Öffentliche Verkehrsmittel in Berlin – die vielseitigen Möglichkeiten

Längst haben auch in Berlin viele Menschen erkannt, dass es nicht unbedingt notwendig ist, ein eigenes Auto zu besitzen. Dies liegt unter anderem daran, dass alle Wege mit den gut ausgebauten öffentlichen Verkehrsmitteln beschritten werden können, wodurch sich auch die eigenen Kosten noch einmal ganz deutlich reduzieren.

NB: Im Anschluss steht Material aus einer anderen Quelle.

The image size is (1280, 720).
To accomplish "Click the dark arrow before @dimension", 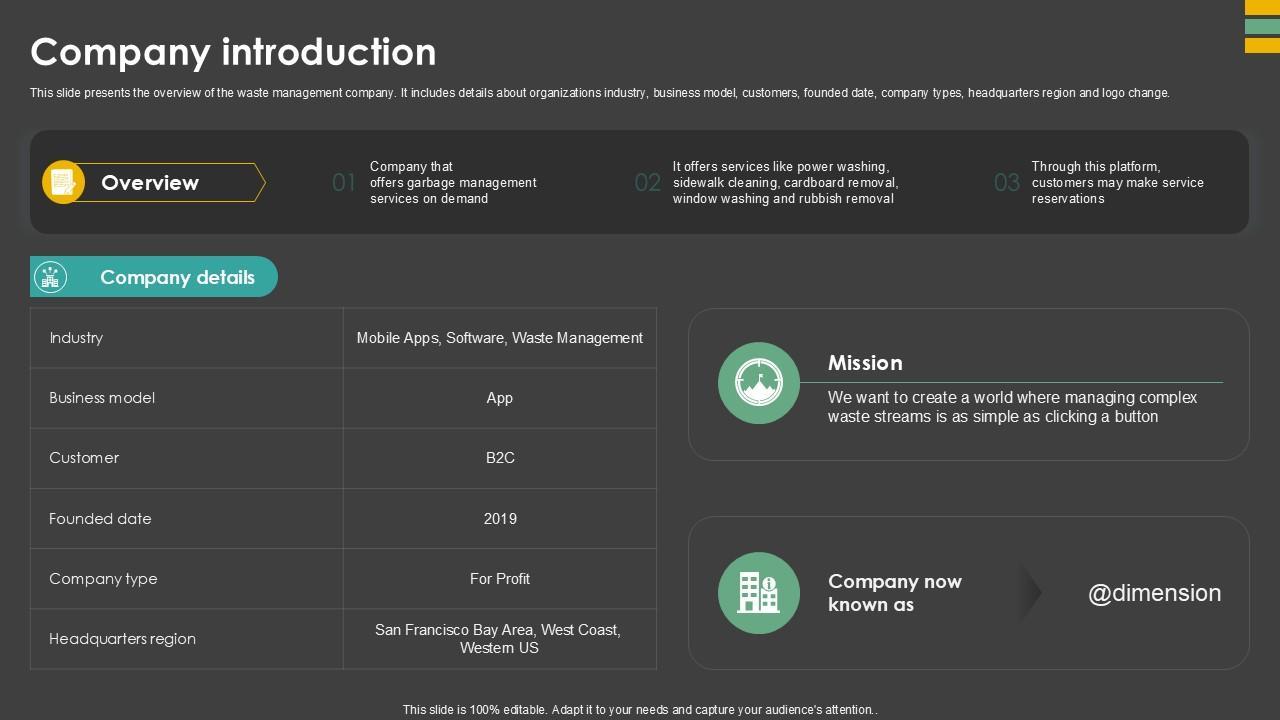I will [1030, 593].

Auf der anderen Seite ist es in den engen Straßen ohnehin sehr schwer, überhaupt noch einen Parkplatz zu finden. Wer allerdings doch einmal einen der beliebten Ausflüge machen möchte, für den ist es natürlich sehr von Vorteil, über ein eigenes Auto zu verfügen. Dabei bietet sich auch mit dem klassischen Leihwagen oder den unzähligen CarSharing Angeboten in Berlin eine sehr gute Alternative an.

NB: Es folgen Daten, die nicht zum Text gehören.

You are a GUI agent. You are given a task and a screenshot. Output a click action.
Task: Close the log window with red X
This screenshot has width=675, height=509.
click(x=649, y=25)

Die Entwicklung des Nahverkehrs

Die Geschichte des Berliner Nahverkehrs ist dabei sehr lang, und sie beginnt im Grunde schon im Jahr 1905, als die ersten Busse mit Verbrennungsmotoren durch die Stadt fuhren. Erst in den Jahren nach dem zweiten Weltkrieg wurden dann schließlich die Schienensysteme geschaffen, auf denen die Bürger der Stadt noch heute von A nach B reisen können. Die letzte große Umstrukturierung dieses komplizierten Netzwerks gab es nach der Wiedervereinigung, als die Gleise von Ost-Berlin wieder an die Gegebenheiten angepasst werden mussten, wodurch ein umfassendes Schienennetz überhaupt erst möglich wurde. Seit der kompletten Restaurierung im Jahr 2001 wurden nun sogar wieder neue U-Bahnen für Berlin vorgestellt.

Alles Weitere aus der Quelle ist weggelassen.